Businesses today want to keep an eye on their carbon emissions and do their bit to help the climate crisis and so they need to understand and reduce all their emissions including those from cloud computing.

You might imagine that the cloud providers with their omniscient observability would be able to provide accurate, real time carbon and energy reporting to each of their customers. Unfortunately they don’t. There’s basic reporting of carbon but it’s inconsistent across providers and often lags behind by several weeks, if not months. This means it’s fine for doing annual reports but it can be frustratingly hard for customers to see if there’s any meaningful change from tweaks to their infrastructure. This blog explains how we got around it.
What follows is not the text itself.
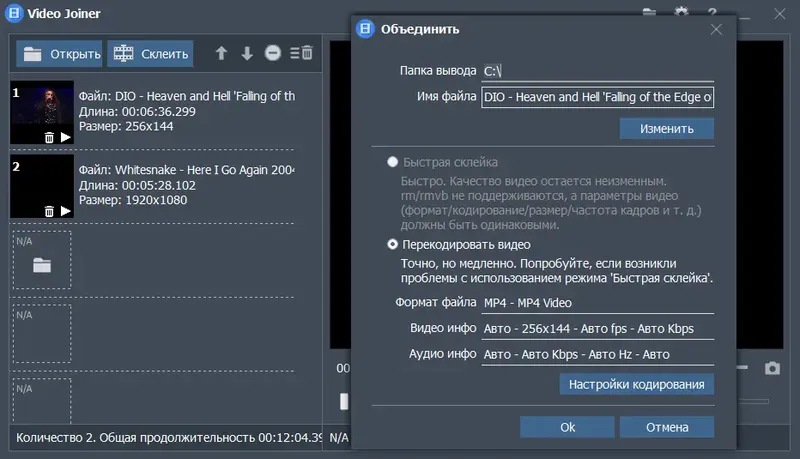Click the 'Изменить' button
Image resolution: width=800 pixels, height=459 pixels.
[x=666, y=129]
This blog is one in a series from an internal project undertaken here at Scott Logic. The aim of the project was to investigate the carbon footprint of running code on mobile devices vs the server. We won’t go into the actual results as that’s a topic for a different blog post. Instead we wanted to talk through the steps we took to solve the problem for our use case.

Background

By the time we started the server work, we already had mobile apps in development for Android and iOS that could run the chosen CPU benchmarks. To compare between mobile and server we needed to build a test harness to run the same benchmarks, and ideally using the same benchmark code. We also needed to work out a way of actually measuring or calculating the energy used. Despite the project name including the words ‘Carbon Footprint’ our actual point of comparison was energy consumption in watt hours (Wh). The simple reason being the carbon footprint is largely dependent on the source of the electricity so by measuring energy consumption we can more directly compare results.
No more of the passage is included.